Carol Smart discorda das teorias contemporâneas
argumentando que a vida pessoal é um conceito mais realista para explicar como as pessoas mantêm suas conexões com outras pessoas, por meio de memórias compartilhadas e tradições que geram significados. EXEMPLO DE AULA
A busca por intimidade
• Objetivo: Colocar os padrões contemporâneos
de vida pessoal no contexto da mudança social e cultural. Resultado: Ao final da aula, os alunos:
• 1. Citar três fontes de aconselhamento sobre
relações pessoais na sociedade Ocidental contemporânea. • 2. Entender que as mudanças nas formas institucionais de vida pessoal estão relacionadas com mudanças sociais mais amplas. • 3. Analisar a letra de uma canção como uma representação contemporânea de relacionamentos íntimos. QUESTÕES PARA REFLEXÃO & DISCUSSÃO
• Todas as formas de família são aceitáveis
socialmente da mesma forma na Grã-Bretanha moderna?

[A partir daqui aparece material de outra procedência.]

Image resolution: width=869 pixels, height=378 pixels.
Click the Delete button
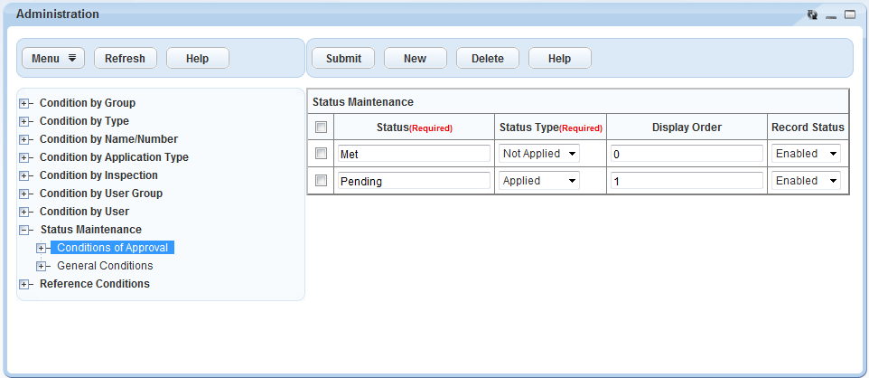click(487, 58)
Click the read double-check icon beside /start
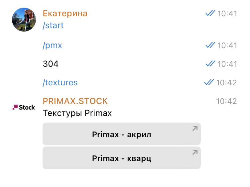Image resolution: width=250 pixels, height=187 pixels. [210, 13]
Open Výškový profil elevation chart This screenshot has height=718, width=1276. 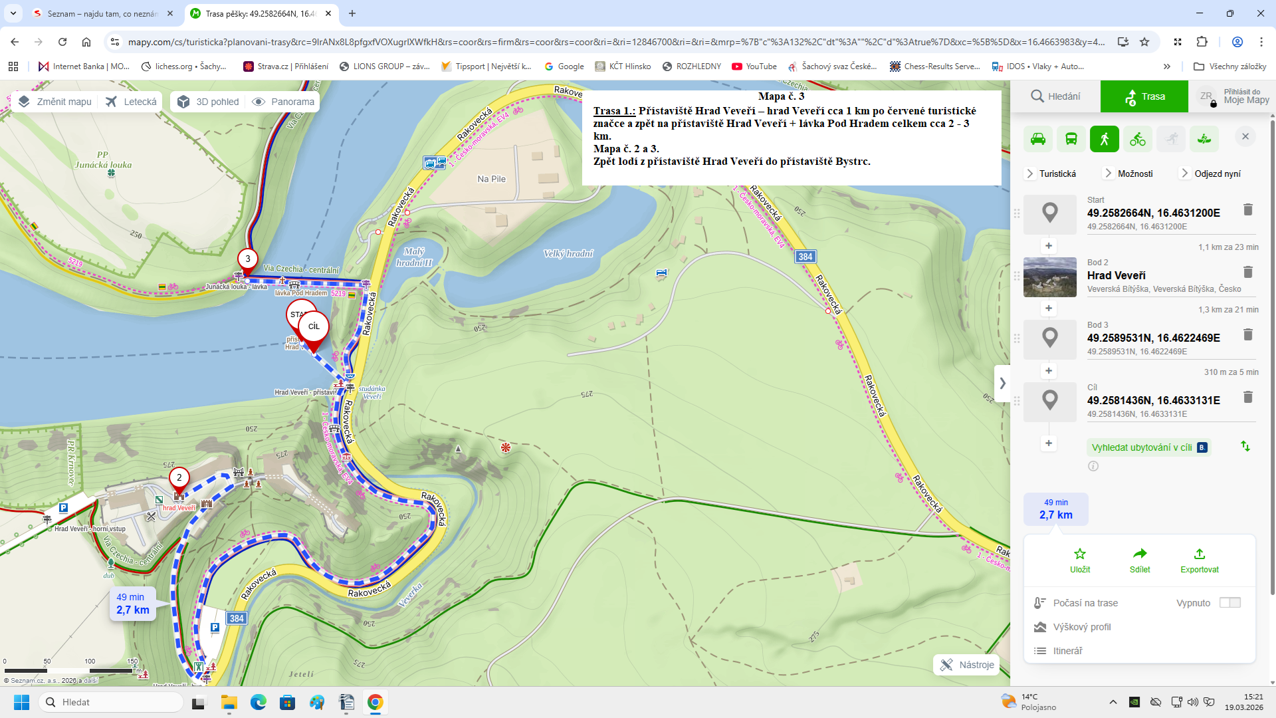pyautogui.click(x=1081, y=627)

• Que vantagens emocionais, sociais e
econômicas a poliginia ou a poliandria poderiam oferecer a mulheres e homens em uma sociedade moderna? • De que modo as taxas crescentes de divórcio indicam que a relação de matrimônio se tornou mais, e não menos, importante?
• O comportamento violento é um problema
relacionado com a personalidade individual ou parte da estrutura da sociedade? Pode ser ambos?
• Que medidas sociais podem ser adotadas para
reduzir os níveis de violência dentro das famílias? • O que é mais importante: proteger a privacidade ou proteger as pessoas da violência?
• Quando as pessoas falam da volta aos valores
familiares, o que querem realmente dizer?
• O amor romântico é uma base segura para um
relacionamento duradouro? • Os casamentos arranjados oferecem uma base para a formação de um relacionamento emocionalmente íntimo?
• É possível ter intimidade por escrito?
• À luz da diversidade contemporânea, qual é a
utilidade de se falar sobre ‘a família’ no singular? • De que modo os aspectos abusivos da vida em família podem ser melhorados com mudanças nas posições de homens e mulheres na sociedade mais ampla?